Milton is a riverside inner suburb of the City of Brisbane, Queensland, Australia. In the , Milton had a population of 3,144 people.

== Geography ==
Milton is 2.9 km by road west of the Brisbane CBD. The suburb is a mixture of light industry, warehouses, commercial offices, retail and single and multiple occupancy residences. The main roads are Milton Road, which runs beside the main western rail line and Coronation Drive (formerly River Road), which runs along the Brisbane River.

== History ==
Settlement in the Milton area by Europeans began in the 1840s, with land mostly used for farming and grazing.

The suburb's name was derived from the farm name "Milton Farm", used from the late 1840s by Ambrose Eldridge, chemist. Eldridge named the farm after John Milton, the English poet.

Circa 1862, the Anglican Church established a mortuary chapel for the North Brisbane Burial Ground (now Lang Park). It was demolished in 1891.

Christ Church Anglican was dedicated in 1876. It was re-built and re-dedicated in 1891.

In 1878, 68 allotments were advertised to be auctioned by John Cameron on Monday, 27 May 1878. This area was called the "Milton Estate" and was subdivisions of portion 14 in the parish of Enoggera. The allotments were situated across the road from the Milton railway station. It was reported in The Brisbane Courier that 44 of the 68 allotments were sold at the auction for between £11 and £39.

In 1879, 98 allotments were advertised to be auctioned by J.B. Ellis & Co on Monday, 24 February 1879. This area was called the "Bayswater Estate" and was subdivision of portions 228 and 229 in the parish of Enoggera.

Milton State School opened on 18 March 1889. In 1989 the school celebrated its centenary.

In 1899, 461 allotments were advertised to be auctioned by Isles, Love & Co on Saturday, 2 September 1899 (Federation Day), Saturday 9 September 1899 and Saturday 16 September 1899. This area was called the "Dunmore Estate" and is now mostly in Toowong as well as partly in Milton. On the real estate map for "Dunmore Estate", Cribb's Paddock, Milton is a black and white photo titled "Panoramic view of the river looking towards town". In 1899 it was advertised in the Brisbane Courier for contractors for the "Dunmore Estate", Cribb's Paddock, Milton to make an access road through the lagoon and a roadway under the railway bridge. It was reported in The Brisbane Courier and The Telegraph that a total of 240 lots were sold - 108 lots on 2 September 1899, 81 lots on 9 September 1899 and 51 lots on 16 September 1899.

Between 1900 and 1962, Milton was served by trams running along Milton Road from Toowong and Rainworth, with the latter branching off at Baroona Road. The services were withdrawn after the disastrous Paddington tram depot fire and replaced by buses. The suburb continues to be served by most western suburb bus routes operated by Transport for Brisbane.

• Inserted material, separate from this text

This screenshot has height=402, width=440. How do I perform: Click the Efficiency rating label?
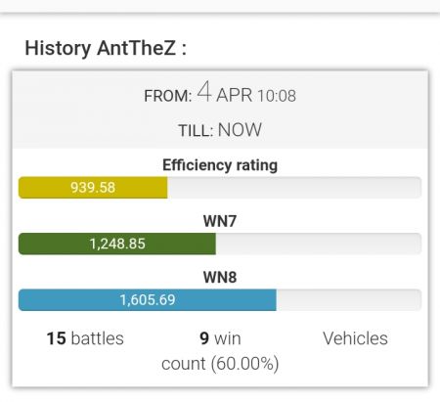220,165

In 1911, 20 allotments were advertised to be auctioned by Isles, Love & Co on Saturday, 30 September 1911. This area was called the "Payne Estate" and was subdivisions 4 to 7 and 10 to 22 and 27 to 29 in the parish of Enoggera. The allotments were situated on Park Road, Milton near the Brisbane River and near Milton Railway Station. It was reported in The Brisbane Courier that 15 of the 20 allotments were sold at the auction.

In 1913, 32 allotments were advertised to be auctioned by Cameron Bros. on Saturday, 10 May 1913. This area was called the "Fairholme Estate". It was reported in The Telegraph that 28 allotments were sold at the auction.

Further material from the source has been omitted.